The hypocrisy of this disproportionate response would be laughable if it weren’t disturbing. One artist recalls being asked to paint a mural for the prison in which he was serving a two-year sentence. Murals, sprinkled across cities and Instagram feeds, literally illustrate the irony of the law’s rejection of unsolicited street art. Artists who have made their name breaking the law are paid to create legal works by those who admire them. DPM, a prolific London graffiti collective, went to court in 2008 on the day the Tate Modern opened an exhibition titled Street Art, featuring selected perpetrators of criminal damage. When this was pointed out to the judge, he called the group “self-indulgent” and promptly read out their sentences. There have been dozens of examples of high profile arrests over the last decade. In recent years, custodial sentences were given to the Barton Hill Boys and Sesk, contemporaries of Banksy in Bristol. Statistics suggest that almost a thousand street artists are processed annually for graffiti damage offences.

Colin Saysell believes that graffiti artists are essentially bullies. He argues that imposing one’s will visually on other members of society constitutes bullying, and that street art boils down to an imposition of will. If forcing the public to look at things they would rather not look at is worthy of criminalisation, such a definition surely extends to those who are paying for ad spaces and filling them with images people don’t want to see. The distinction seems to be that there’s money on the table in one scenario and none in the other – a distinction that could also explain why criminal damage is acceptable when it suits mainstream tastes but otherwise warrants a decade in jail time.

High profile cases of street art selling for extortionate sums make headlines. ‘The Creative Foundation v Dreamland Leisure’ was a ground-breaking legal case that consisted of a fight over who owned a chunk of wall Banksy had ‘vandalised’ in 2015, with one party ordered to pay £100,000 in damages for their attempt to claim it. A year before, similar drama ensued after Banksy painted a piece in Clacton-on-Sea on the brink of a village’s UKIP victory, essentially calling out the residents for ingrained racism. Resenting the implication, the Council scrubbed the piece, but was quick to announce that they would be “delighted” should Banksy return to commit another act of criminal damage. Cities like London and Bristol use graffiti to haul in substantial tourism revenue. In 2010, David Cameron presented Barack Obama with a piece by Eine as diplomatic gift. The trend becomes obvious. Despite the courts stuttering that artistic merit is not a defence, in effect, street art is seen as both a criminal offence and a cash prize.

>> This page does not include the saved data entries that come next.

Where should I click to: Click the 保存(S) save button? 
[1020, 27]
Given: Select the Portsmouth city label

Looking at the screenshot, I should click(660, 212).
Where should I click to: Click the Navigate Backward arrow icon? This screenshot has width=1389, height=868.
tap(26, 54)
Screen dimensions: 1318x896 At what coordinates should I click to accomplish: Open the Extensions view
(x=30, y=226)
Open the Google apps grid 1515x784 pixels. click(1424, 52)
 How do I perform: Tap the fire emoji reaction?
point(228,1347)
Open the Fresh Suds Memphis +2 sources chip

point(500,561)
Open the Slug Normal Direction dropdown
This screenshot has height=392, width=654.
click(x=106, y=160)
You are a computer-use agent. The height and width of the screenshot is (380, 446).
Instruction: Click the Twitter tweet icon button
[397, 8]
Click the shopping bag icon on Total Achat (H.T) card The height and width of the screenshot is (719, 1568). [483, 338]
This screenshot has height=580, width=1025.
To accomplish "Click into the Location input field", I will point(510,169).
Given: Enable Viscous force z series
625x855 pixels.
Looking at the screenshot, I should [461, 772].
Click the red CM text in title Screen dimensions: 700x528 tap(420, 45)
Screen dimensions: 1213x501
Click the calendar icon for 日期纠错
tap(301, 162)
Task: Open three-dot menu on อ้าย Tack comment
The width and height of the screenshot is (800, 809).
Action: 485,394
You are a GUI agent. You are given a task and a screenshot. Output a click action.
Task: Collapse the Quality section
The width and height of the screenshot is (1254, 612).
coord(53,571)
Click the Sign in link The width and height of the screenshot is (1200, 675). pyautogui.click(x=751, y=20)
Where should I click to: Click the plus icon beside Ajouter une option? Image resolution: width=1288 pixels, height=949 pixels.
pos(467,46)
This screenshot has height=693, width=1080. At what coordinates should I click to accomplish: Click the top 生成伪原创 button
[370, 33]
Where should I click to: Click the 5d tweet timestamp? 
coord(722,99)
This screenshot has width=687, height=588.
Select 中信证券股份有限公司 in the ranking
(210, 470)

Motivated by money and ambivalent about whether artists are vandals or visionaries, the system continues to hand out unnecessary legal sanctions. In its current state, the justice system prioritises the property over the person, and, worse still, creates a structure in which prosecution occurs only where there is no profit to be made. Street art is evidence of a disturbing hypocrisy which must be outgrown, both de facto and de jure.∎

 

Words by Margot Harvey. Art by Holly Anderson.